ABCs: Weekly magazines feel the pinch Olivia Collings
The stuttering weekly magazine market is showing the strain of higher interest rates and the growth of online gossip channels, according to media buyers.
All ABC audited magazines bar OK! and Zoo Weekly reported lower circulation figures compared to the same first quarter period last year.
“It’s not been good news in the last 12 months. In the past year there have been many interest rate rises, affecting the purchasing of luxury items, such as weekly magazines,” said Lesley Marriott, investment director at Universal McCann.
“We noticed the trend in the December data, that celebrity magazines were slowing and by these figures there has not been a change.”
Overall the weekly market lost more than 120,000 sales in the past year and was not showing signs of bouncing back, with most showing a drop since the last quarter.
“OK! magazine is bucking the trend, but its growth has also slowed and could be a knock-on affect from it changing to a weekly magazine in October 2006,” said Marriott.
Starcom national activation and investor director Bob Goodge put the decline in celebrity magazines down to Australians preferring more real-life stories to celebrity gossip and its availability from other sources.
“The fact that we can get gossip online now, and through TV quicker means people don’t feel the need to buy celebrity magazines,” Goodge said.
Suzanne Monks, Pacific Magazines group publisher for Famous and New Idea, said they were not surprised by the figures, but were addressing the situation by rolling out changes they have been working on for the past few months.
“Next week we will be launching a new design for New Idea and a new TVC featuring Johanna Griggs.

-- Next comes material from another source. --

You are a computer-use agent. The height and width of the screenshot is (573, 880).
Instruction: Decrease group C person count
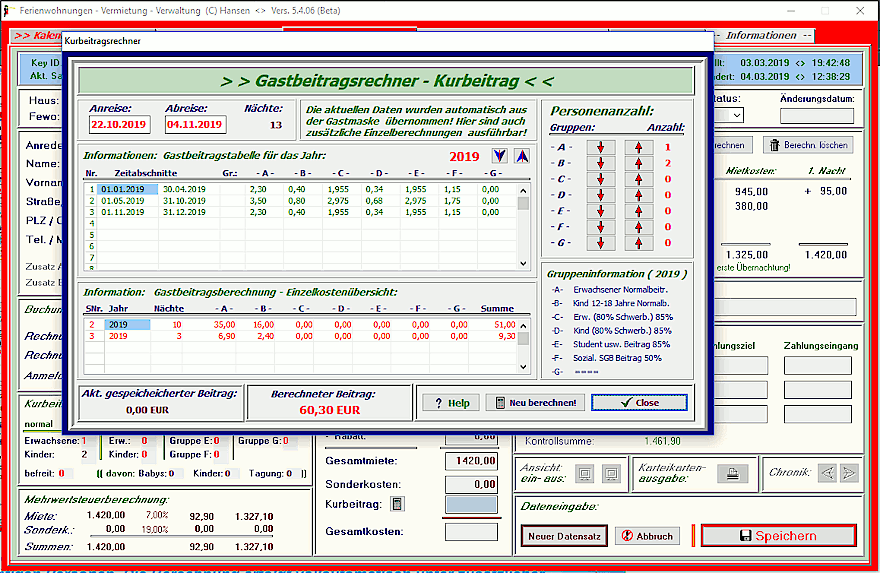pyautogui.click(x=602, y=179)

We are confident this will reside well with our readers,” Monks said.
Likewise, Who publisher Fiona Legdin said the magazine had made many changes in the past few months to address fallingcirculation.
“Pacific Magazine is investing a lot into Who and we have made those changes to get it back to its origins,” Legdin said.
Last week Who launched a new TVC resurrecting the Who song Who Are You? to reconnect with the original readership.
Despite the decline in the market, ACP will be launching Grazia, a weekly fashion and celebrity gossip magazine, in August, in partnership with Hearst Corporation.
Even men’s genre success story Zoo Weekly, despite growth in the last year, was down on the last quarter, meaning it too appears to have stabilised.
According to Simon Davies, OMD head of print, its success has come at the expense of other men’s magazines in the monthly market. “It was in the right place at the right time,” said Davies.
Starcom’s Goodge agreed that Zoo’s success has come through its monopoly in the market.
“Zoo Weekly has cornered a niche market and is doing well, mainly because it does not have any competition,” he said.